* **TASK OBJECTIVE**
Reproduce the passage of the review of The Tomorrow War from "Watching the game, the" to "fight the aliens.", word for word.

* **SELECTED EXTRACT**

Film

The Tomorrow War

Dull Action Adventure

By Muhammad Ali Khan | September 2021

As an admirer of sci-fi films, I was quite excited after seeing the trailer of ‘The Tomorrow War’ and since Chris Pratt is one of the very few actors I like in Hollywood, my expectations were much higher. Unfortunately, all my hopes and excitement was shattered after I saw the film.

Directed by Chris McKay, ‘The Tomorrow War’ is actually about a war taking place tomorrow or, you can say, in the future. The film starts with a soccer game being played in 2022. Dan Forester (Chris Pratt), an Iraq War veteran and biology teacher at a high school, is watching the FIFA World Cup in his home with his family. Dan always dreams to provide the best for his family and for that he struggles to find a better job. While everyone thinks Dan is old school and should be content with what he has, his nine-year-old daughter, Muri (Ryan Kiera Armstrong), believes him.

Watching the game, the family sees a wormhole device called Jumplink materialising right in the middle of the field at the FIFA game and several people stepping out from it. The men claim to be from the future, in the year 2051, almost 30 years from now. They reveal that some aliens known as the White Spikes are attacking and invading the Earth and now, in 2051, humanity is on the verge of extinction. All they want is more humans to travel into the future to fight the aliens and save humanity.

Dan was abandoned by his father James (J.K. Simmons) for his whole life after having bad experiences in Vietnam. James was fearful for his family’s safety and so he left them. But Dan wants to be a better father for his daughter and since he is an ex-soldier, he gets himself recruited among men travelling into the future to fight the aliens.

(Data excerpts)

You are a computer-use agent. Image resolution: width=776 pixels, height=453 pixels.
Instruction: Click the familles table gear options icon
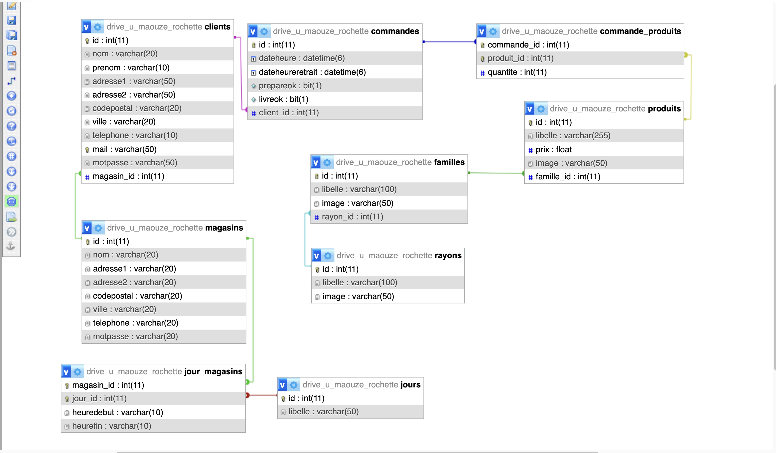(x=327, y=162)
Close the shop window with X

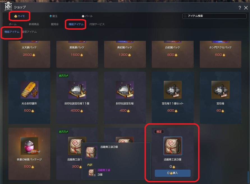point(246,8)
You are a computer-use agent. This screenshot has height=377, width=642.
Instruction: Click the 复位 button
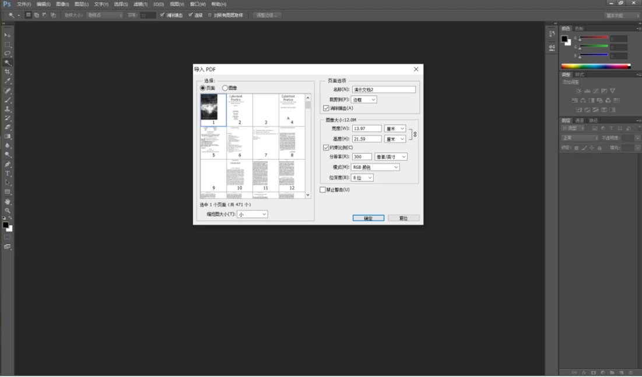click(404, 218)
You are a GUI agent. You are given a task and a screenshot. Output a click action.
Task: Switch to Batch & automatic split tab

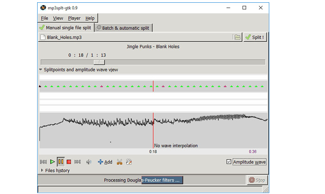(x=123, y=28)
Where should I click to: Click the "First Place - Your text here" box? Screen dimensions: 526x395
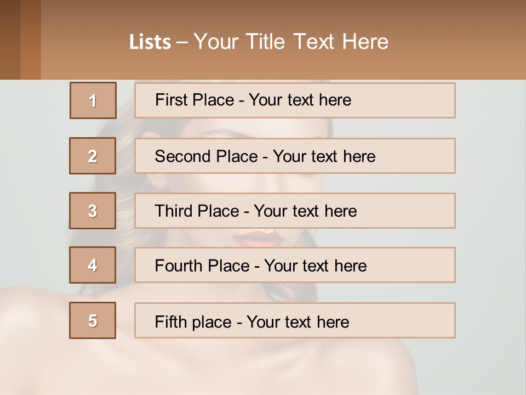[x=295, y=100]
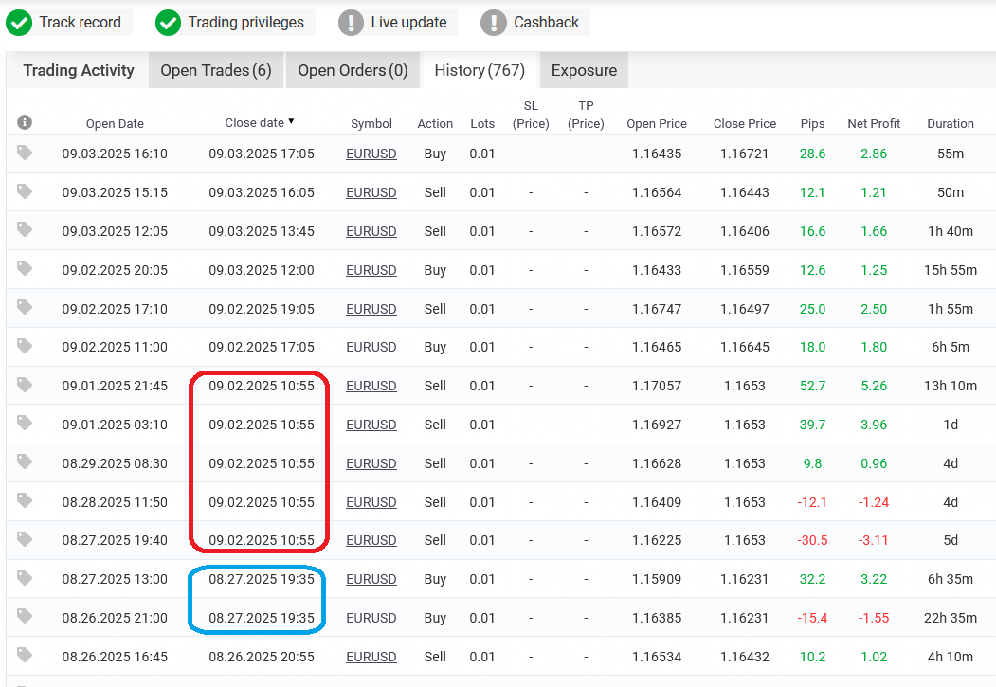Click the info icon in table header

coord(25,122)
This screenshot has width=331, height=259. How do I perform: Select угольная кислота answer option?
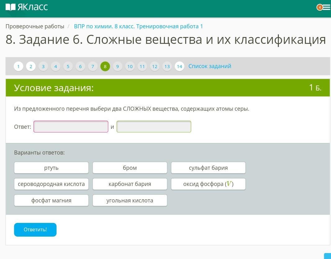point(130,201)
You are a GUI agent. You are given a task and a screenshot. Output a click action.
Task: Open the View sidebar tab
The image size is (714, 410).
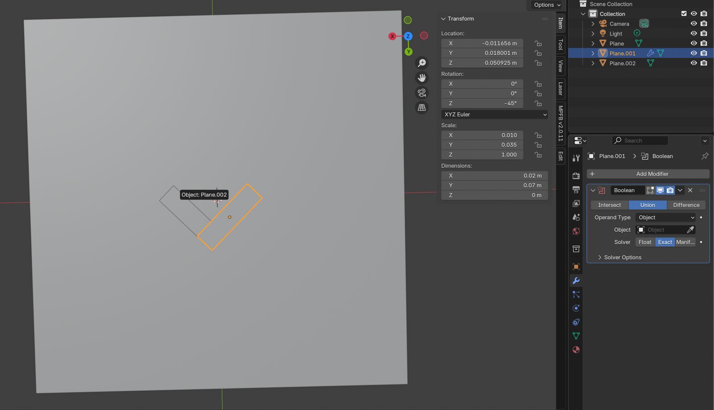[x=561, y=66]
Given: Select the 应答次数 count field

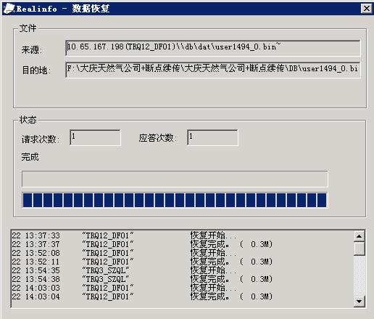Looking at the screenshot, I should (212, 137).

* **EXERCISE OUTPUT**
Watching the game, the family sees a wormhole device called Jumplink materialising right in the middle of the field at the FIFA game and several people stepping out from it. The men claim to be from the future, in the year 2051, almost 30 years from now. They reveal that some aliens known as the White Spikes are attacking and invading the Earth and now, in 2051, humanity is on the verge of extinction. All they want is more humans to travel into the future to fight the aliens and save humanity.

Dan was abandoned by his father James (J.K. Simmons) for his whole life after having bad experiences in Vietnam. James was fearful for his family’s safety and so he left them. But Dan wants to be a better father for his daughter and since he is an ex-soldier, he gets himself recruited among men travelling into the future to fight the aliens.